Surely you remember as a child what awe was inspired by The Voice of Authority coming over the school airwaves to your homeroom. That public address system seemed more powerful than either radio or television when every classroom and every school hallway reverberated with news from "the office." I recall as a 7-year-old assuming that everyone I knew was participating in a "broadcast" moment.
For all I knew the principal was broadcasting to the whole city: Traffic was grinding to a halt, pedestrians were freezing to the sidewalk to repeat the pledge of allegiance, their hands over their hearts, just as we were down the hall in Mrs. Lee's classroom.
Now that I have risen to the level of my media ambitions, oh the power I feel as my amplification fantasies come true. One can not only broadcast to the entire school, but can single out individual classrooms. Do you recall hearing the speaker above the door come to life with a message like "Mrs. Smith, can you take a phone call?" Or "Mr. Johnson, would you please bring your attendance to the secretary?"
Or "Mrs. Lee, would you please send Todd down to the office ... again." The PA system defined omniscience. I even theorized that because the voice could reach everywhere, there must be commensurate powers of visual observation - a scary thought that certainly reformed many a grade school rapscallion.
And yet I have come to feel that the principals in my elementary schools never made the fullest use of their opportunities: Their restraint seemed incomprehensible to me.

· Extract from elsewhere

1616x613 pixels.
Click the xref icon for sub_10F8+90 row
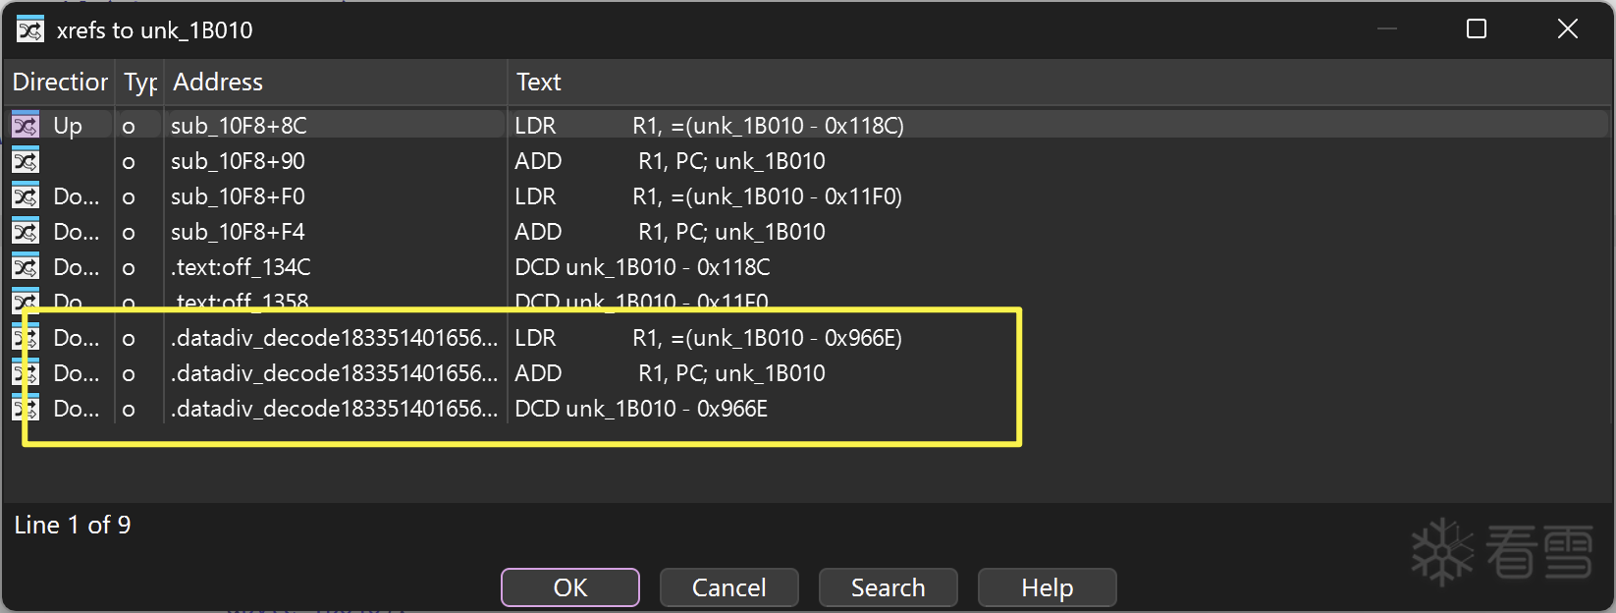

My power of the airwaves brings out in me a streak of mirth best described as the Thousand Clowns syndrome, from the movie of the same name.
My mother thought that the pinnacle of humor was Jason Robards leaning out the window of his New York City apartment, megaphone in hand, to shout: "All right, all you campers! Now hear this!" every morning. The assumption: Your neighborhood always has needed and always will need wry comments from a mirthful wiseacre on the fourth-floor fire escape.
Any elementary school is ripe for the mirth of a thousand clowns. For instance, how much more interesting might homeroom be if the fourth grade were startled by "Welcome to McDonald's. May I take your order?"
The sixth grade might enjoy: "Principal Nelson coming to you live on WKID - and some fortunate caller today is going win free tickets to the head of the lunch line ... but first let's check out traffic by the jungle gym."
During the eighth-grade basketball game: "This is Vince Scully and Todd Nelson welcoming you to Monday Night Basketball where the Tigers are taking on the Seahawks for a chance to win the Northern Division championship series." Followed, of course, by some astute color commentary and play-by-play stats.
How would you feel about Homer Simpson calling your classroom to say your mom was here with your lunch?
Perhaps Cookie Monster should lead the pledge of allegiance for the kindergarten some day? Or perhaps we'll just announce bus dismissal like this: "Kirk to Enterprise. Mr. Scott, we're ready to beam up. And we will leave no child behind."
Sadly, my audience is from "Star Trek: The Next Generation," at best. But I'm encouraged by the fact that today's shtick - getting everyone on the bus for the field trip - worked pretty well: "Welcome to Adams School Air, Flight No. 2 to Main Street." Over and out.